De par son contenu, l'art. 31 OIBT part du principe que les travaux d'installations sont exécutés en premier et qu'ensuite, dans un deuxième temps, ceux-ci font l'objet d'un contrôle. Mais cette disposition est également valable dans le cas inverse : des défauts sont constatés à l'occasion d'un contrôle (périodique) et doivent être éliminés par la suite. Dans ce cas également, l'organe de contrôle et celui qui élimine les défauts doivent être indépendants l'un de l'autre (cf. aussi à ce sujet les arrêts du Tribunal administratif fédéral A-2024/2006 du 11 février 2007, considérant 5.3, ainsi que A-4114/2008 du 25 novembre 2008, considérant 4.6.2 in fine). Si un organe de contrôle avait le droit d'éliminer également les défauts qu'il a lui-même constatés, il y aurait de surcroît un risque qu'il se laisse guider lors de ses contrôles non seulement par les aspects de sécurité, mais aussi par un intérêt financier personnel.
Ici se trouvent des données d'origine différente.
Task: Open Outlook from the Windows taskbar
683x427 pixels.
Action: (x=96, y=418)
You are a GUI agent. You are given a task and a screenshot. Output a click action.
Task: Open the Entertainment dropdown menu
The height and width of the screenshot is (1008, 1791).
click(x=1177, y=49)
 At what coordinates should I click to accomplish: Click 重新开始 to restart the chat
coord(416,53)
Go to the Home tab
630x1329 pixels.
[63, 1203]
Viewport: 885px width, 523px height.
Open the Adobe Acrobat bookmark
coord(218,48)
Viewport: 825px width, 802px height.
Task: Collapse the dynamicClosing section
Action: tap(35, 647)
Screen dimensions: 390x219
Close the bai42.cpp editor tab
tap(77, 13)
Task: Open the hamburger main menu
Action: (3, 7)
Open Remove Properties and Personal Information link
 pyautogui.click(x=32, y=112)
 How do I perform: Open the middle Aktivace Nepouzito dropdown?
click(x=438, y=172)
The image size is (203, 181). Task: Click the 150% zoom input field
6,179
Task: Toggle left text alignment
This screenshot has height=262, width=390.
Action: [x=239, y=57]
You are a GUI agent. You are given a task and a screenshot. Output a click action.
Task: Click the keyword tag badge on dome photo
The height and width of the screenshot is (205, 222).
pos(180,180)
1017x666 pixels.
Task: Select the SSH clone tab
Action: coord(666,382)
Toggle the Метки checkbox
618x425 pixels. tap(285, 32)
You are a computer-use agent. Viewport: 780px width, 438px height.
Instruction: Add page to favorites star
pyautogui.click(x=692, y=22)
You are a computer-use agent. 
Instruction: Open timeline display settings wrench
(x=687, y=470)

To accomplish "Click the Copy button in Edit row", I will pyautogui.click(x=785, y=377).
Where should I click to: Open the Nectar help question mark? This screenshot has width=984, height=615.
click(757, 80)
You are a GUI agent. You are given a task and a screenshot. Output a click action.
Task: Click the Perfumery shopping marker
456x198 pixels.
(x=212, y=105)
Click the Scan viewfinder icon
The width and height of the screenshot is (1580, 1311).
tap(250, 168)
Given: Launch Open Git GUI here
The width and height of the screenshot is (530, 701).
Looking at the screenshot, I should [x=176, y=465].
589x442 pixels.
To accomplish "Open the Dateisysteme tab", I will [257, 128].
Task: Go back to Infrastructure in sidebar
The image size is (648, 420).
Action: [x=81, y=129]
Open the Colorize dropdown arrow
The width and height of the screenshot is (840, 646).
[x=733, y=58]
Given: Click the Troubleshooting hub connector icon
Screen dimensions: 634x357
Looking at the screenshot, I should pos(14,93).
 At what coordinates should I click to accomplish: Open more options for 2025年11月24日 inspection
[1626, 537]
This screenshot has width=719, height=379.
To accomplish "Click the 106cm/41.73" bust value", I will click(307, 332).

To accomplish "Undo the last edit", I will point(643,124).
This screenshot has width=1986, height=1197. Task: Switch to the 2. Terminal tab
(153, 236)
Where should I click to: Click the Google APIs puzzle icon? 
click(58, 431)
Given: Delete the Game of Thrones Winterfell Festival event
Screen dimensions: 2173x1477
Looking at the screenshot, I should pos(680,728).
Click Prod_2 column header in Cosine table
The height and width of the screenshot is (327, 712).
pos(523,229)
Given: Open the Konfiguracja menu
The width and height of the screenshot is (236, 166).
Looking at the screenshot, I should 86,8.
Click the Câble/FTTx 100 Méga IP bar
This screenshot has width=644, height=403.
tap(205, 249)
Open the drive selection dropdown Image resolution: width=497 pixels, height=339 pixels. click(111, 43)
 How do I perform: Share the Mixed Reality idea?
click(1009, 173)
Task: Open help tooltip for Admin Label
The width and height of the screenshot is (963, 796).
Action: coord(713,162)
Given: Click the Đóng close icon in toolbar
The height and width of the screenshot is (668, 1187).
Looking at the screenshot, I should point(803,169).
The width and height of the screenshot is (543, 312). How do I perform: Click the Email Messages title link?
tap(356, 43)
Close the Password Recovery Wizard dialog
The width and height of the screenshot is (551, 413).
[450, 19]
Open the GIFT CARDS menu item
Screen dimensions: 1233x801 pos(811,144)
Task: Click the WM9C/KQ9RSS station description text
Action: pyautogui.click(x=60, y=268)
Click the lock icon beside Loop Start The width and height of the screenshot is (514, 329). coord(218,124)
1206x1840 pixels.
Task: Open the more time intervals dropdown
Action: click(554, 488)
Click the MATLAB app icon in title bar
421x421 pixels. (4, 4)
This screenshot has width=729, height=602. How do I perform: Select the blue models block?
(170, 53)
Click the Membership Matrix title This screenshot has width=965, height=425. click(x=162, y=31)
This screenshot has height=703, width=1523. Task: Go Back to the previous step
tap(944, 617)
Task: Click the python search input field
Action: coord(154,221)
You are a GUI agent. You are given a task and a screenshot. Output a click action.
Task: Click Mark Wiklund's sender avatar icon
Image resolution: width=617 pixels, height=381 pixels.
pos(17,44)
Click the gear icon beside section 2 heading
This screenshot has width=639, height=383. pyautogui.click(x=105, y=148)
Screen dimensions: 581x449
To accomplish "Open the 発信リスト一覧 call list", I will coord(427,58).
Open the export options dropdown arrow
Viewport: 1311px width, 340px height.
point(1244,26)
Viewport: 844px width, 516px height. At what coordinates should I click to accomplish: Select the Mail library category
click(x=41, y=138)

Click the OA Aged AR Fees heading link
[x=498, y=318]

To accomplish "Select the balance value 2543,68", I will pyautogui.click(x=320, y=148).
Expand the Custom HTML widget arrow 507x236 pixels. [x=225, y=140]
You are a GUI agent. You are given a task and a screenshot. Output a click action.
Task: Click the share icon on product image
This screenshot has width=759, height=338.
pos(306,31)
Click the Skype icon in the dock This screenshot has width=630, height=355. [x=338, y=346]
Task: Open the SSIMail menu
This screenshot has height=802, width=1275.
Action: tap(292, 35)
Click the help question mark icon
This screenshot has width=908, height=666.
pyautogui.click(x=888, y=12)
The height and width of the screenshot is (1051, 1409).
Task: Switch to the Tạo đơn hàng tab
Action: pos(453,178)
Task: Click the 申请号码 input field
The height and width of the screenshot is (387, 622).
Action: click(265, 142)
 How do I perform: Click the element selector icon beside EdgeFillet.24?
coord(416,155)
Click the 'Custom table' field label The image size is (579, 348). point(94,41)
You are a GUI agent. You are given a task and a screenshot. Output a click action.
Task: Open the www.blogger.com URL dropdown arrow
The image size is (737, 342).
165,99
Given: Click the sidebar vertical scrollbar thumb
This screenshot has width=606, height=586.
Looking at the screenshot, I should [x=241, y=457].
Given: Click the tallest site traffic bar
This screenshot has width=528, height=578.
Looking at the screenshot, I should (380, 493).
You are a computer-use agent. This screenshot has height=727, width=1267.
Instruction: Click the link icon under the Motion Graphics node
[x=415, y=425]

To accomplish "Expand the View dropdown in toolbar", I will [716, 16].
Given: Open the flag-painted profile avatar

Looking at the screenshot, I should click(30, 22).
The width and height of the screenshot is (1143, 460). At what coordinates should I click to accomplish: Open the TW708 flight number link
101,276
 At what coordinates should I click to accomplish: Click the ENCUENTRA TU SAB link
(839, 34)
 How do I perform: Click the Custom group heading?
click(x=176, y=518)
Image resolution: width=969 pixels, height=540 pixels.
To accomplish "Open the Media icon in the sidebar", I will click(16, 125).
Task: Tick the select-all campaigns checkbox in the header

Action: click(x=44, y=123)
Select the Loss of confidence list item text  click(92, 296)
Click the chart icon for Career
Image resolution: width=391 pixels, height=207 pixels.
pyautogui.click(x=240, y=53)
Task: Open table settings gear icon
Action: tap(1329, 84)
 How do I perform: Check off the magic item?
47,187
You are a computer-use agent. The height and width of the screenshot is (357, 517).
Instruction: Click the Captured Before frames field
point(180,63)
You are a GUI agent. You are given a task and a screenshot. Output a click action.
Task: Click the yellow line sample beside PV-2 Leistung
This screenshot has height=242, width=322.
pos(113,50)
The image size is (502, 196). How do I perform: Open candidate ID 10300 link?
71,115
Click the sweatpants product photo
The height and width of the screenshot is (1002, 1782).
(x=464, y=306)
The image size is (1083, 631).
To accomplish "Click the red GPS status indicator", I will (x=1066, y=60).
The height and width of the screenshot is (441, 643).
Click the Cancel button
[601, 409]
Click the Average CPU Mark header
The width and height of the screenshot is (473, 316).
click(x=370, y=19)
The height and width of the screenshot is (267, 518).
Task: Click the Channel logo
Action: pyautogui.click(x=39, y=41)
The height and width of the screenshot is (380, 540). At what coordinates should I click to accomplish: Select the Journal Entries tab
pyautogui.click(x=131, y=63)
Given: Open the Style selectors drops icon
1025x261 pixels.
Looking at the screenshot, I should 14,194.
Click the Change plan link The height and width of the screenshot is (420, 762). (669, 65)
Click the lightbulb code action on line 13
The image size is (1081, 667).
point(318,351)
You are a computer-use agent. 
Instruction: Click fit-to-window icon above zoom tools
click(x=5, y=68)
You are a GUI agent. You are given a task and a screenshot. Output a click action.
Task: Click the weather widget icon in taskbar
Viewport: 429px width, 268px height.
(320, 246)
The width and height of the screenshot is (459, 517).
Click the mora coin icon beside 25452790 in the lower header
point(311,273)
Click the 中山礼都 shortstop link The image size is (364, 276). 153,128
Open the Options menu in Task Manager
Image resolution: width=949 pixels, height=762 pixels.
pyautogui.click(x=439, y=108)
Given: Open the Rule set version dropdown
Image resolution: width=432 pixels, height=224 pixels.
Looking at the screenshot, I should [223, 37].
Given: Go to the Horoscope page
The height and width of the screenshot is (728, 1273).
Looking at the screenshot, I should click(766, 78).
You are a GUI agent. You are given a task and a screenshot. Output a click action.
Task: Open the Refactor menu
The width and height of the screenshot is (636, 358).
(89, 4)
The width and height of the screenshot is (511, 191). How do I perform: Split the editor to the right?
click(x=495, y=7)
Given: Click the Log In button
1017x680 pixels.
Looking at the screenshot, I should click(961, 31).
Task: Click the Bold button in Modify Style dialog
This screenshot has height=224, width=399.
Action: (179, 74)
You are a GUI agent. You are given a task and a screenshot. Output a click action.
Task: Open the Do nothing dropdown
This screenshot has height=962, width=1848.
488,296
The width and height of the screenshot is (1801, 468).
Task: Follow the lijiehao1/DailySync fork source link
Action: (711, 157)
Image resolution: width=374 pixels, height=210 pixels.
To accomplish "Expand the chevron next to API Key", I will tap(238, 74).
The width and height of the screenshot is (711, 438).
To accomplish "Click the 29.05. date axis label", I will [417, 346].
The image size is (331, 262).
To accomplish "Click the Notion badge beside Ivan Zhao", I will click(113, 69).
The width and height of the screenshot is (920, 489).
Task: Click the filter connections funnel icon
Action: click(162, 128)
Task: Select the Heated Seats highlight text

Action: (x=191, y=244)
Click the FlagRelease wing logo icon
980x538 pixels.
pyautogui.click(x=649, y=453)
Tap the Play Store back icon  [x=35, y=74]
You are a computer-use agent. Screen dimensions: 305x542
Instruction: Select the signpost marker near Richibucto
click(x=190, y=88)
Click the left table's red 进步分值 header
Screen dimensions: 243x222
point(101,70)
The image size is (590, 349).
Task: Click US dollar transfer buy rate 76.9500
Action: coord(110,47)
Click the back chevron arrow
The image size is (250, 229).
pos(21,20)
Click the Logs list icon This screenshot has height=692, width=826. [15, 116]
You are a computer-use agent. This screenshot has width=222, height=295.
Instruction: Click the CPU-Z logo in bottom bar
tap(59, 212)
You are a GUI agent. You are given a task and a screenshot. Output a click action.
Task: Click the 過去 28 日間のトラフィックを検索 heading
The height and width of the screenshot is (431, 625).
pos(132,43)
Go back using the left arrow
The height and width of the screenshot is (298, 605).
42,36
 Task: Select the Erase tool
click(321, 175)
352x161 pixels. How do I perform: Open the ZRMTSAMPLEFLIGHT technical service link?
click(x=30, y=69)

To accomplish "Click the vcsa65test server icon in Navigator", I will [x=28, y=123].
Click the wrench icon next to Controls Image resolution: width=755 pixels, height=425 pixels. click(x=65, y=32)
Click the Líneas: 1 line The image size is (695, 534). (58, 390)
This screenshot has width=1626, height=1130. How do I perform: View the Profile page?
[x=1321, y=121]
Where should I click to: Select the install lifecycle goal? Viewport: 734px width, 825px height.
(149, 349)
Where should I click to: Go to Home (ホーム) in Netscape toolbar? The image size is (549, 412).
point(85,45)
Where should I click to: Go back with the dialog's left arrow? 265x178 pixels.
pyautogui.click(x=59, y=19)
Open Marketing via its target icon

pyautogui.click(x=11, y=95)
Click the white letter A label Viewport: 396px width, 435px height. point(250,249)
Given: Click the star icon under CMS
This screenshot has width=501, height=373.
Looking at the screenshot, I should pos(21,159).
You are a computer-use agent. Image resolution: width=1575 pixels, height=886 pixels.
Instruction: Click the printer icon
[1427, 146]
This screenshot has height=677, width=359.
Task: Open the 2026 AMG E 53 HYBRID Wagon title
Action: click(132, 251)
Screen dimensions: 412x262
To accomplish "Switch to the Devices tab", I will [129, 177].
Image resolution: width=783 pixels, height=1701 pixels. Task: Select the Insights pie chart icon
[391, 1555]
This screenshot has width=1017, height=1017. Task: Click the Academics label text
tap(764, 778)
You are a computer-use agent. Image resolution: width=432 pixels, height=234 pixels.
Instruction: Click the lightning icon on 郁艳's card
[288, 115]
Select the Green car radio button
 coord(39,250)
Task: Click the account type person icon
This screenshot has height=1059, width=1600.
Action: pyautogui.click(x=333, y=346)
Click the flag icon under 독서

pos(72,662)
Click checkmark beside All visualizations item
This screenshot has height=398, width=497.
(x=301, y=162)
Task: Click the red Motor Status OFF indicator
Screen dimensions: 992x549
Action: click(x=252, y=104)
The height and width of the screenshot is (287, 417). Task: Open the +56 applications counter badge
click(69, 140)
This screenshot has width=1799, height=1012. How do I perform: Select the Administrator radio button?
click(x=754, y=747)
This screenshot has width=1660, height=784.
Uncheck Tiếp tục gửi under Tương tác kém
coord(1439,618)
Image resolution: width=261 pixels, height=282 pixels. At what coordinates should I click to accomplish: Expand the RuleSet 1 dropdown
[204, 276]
Les intérêts de la sécurité prévalent

L'idée d'un propriétaire de faire exécuter le contrôle, l'élimination des défauts et l'établissement du rapport de sécurité en une seule phase de travail et, de ce fait, au prix le plus avantageux possible est contraire à l'art. 31 OIBT.  L'intérêt de la sécurité, sous-tendu par cette disposition, passe en premier. Il faut donc procéder comme suit : l'organe de contrôle indépendant fait le contrôle périodique. Les défauts constatés sont consignés dans un rapport qui sera remis au propriétaire. Celui-ci fait éliminer les défauts par un professionnel titulaire d'une autorisation d'installer, indépendant de l'organe de contrôle. Ce professionnel confirme sur le rapport établi par l'organe de contrôle que les défauts sont éliminés. Sur la base de cette confirmation, l'organe de contrôle indépendant établit – après un contrôle subséquent éventuel – le rapport de sécurité qu'il remet au propriétaire que celui-ci envoie ensuite à l'exploitant de réseau.

Résumé et conclusions

L'art. 31 OIBT garantit la séparation entre les activités d'installation et les activités de contrôle. Celui qui, en tant que titulaire d'une autorisation de contrôler, effectue des contrôles techniques selon l'art. 32 OIBT (contrôles de réception selon l'art. 35, al. 3 OIBT, contrôles périodiques selon l'annexe OIBT ou des contrôles sporadiques selon l'art. 39 OIBT) n'est pas autorisé à éliminer lui-même les défauts constatés. Le propriétaire de l'installation électrique doit charger de ce travail un titulaire de l'autorisation générale d'installer indépendant du titulaire de l'autorisation de contrôler. Si le titulaire de l'autorisation de contrôler élimine lui-même les défauts, il encourt une peine ; soit en vertu de l'art. 42, let. a OIBT pour installation sans autorisation (s'il n'est pas titulaire d'une autorisation d'installer), soit en vertu de l'art. 42, let. c OIBT pour avoir contrevenu aux obligations du titulaire d'une autorisation (s'il est en plus titulaire d'une autorisation générale d'installer).